Bestaat de vrije wil? Veranderen de wijn en het brood tijdens de eucharistieviering echt in het bloed en lichaam van Christus? Gedurende de zestiende eeuw waren het religieuze twistpunten die een belangrijke weerslag op de politiek in Europa hadden. Sterker nog, het Katholieke dogma dat het brood en de wijn werkelijk in het lichaam en bloed van Christus veranderde (mits door een priester toegediend), maakte zo’n belangrijk deel uit van de Katholieke theologie dat Luther’s verwerping daarvan het begin vormde van grootschalige politieke omwentelingen in vrijwel heel Europa.

Rond 1500 besloeg het Heilig Roomse Rijk een groot deel van Europa. Een hechte politieke eenheid was het echter nooit. De opkomst van de Reformatie droeg eraan bij dat het enorme rijk in de zestiende en zeventiende eeuw verscheurd werd door interne oorlogen. Beeldmateriaal: Wikimedia Commons.

In 1529 stelde Luther aan de zetel van het Heilig Roomse Rijk voor, het dogma van de eucharistie voortaan te verwerpen. Een definitieve breuk met de Katholieke kerk in Rome zou daarmee onvermijdelijk zijn. Omdat Luther in zijn theologie ook had opgenomen dat de Paus zich niet met politieke zaken zou moeten bezighouden, zagen veel regionale Duitse vorsten de nieuwe Christelijke leer wel zitten.

Deze machthebbers wilden baas in eigen huis zijn en van de Roomse bemoeienissen op hun politiek af. Met name in het noorden van het Rijk kreeg Luther veel steun. De religieuze twistpunten vertaalden zich vrijwel direct in politieke spanningen door het hele rijk.

Religie en politiek waren in de vroegmoderne tijd buitengewoon nauw met elkaar verweven. Binnen korte tijd raakte Europa verdeeld in aanhangers van protestantisme en katholicisme, van behoud en hervorming, van machthebbers die hun voordeel probeerden te doen met de nieuwe ontwikkelingen en zij die de status quo wilden behouden.

Als gevolg van deze spanningen scheurde de Dertigjarige Oorlog tussen 1618 en 1648 het Heilig Roomse Rijk uiteen.
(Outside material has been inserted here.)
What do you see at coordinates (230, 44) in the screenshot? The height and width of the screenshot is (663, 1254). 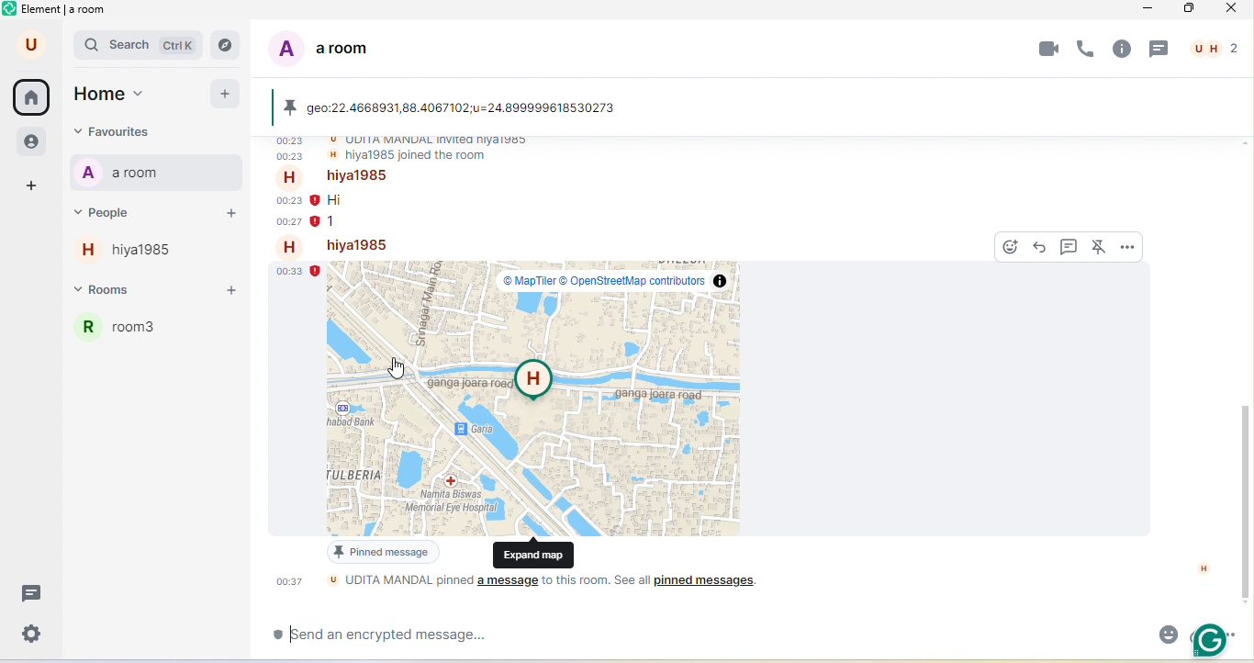 I see `navigator` at bounding box center [230, 44].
In vrijwel elk Europees land woedde ergens in de zestiende of zeventiende eeuw wel een godsdienstoorlog als direct of indirect gevolg van deze wisselwerking tussen religie en politiek. De Tachtigjarige oorlog in de Nederlanden was daarbij slechts een van de vele.

Vanwege de nauwe samenhang tussen religie en politiek in vroeg-modern Europa is de Protestantse hervormingsbeweging binnen de eens zo machtige Rooms-Katholieke kerk een belangrijke ontwikkeling in de West-Europese geschiedenis. Subtiele meningsverschillen over de interpretatie van de Bijbel en de uitvoering van het Christelijke geloof zorgden voor oorlogen en politieke omwentelingen die tot op de dag van vandaag spanningen met zich mee brengen.

Denk bijvoorbeeld aan de ieder jaar omstreden Oranjemarsen in het Noord-Ierse Belfast, waarbij Protestanten de overwinningen van (‘onze’) Willem III van 1688 tot 1690 op de Katholieke Engelse koning Jacobus II vieren.

Regelmatig komt het tijdens de Oranjemarsen tot ongeregeldheden waarbij niet zelden gewonden vallen. En dan te bedenken dat het ooit allemaal begonnen is met de vraag of brood en wijn echt in het lichaam en bloed van Christus kunnen veranderen.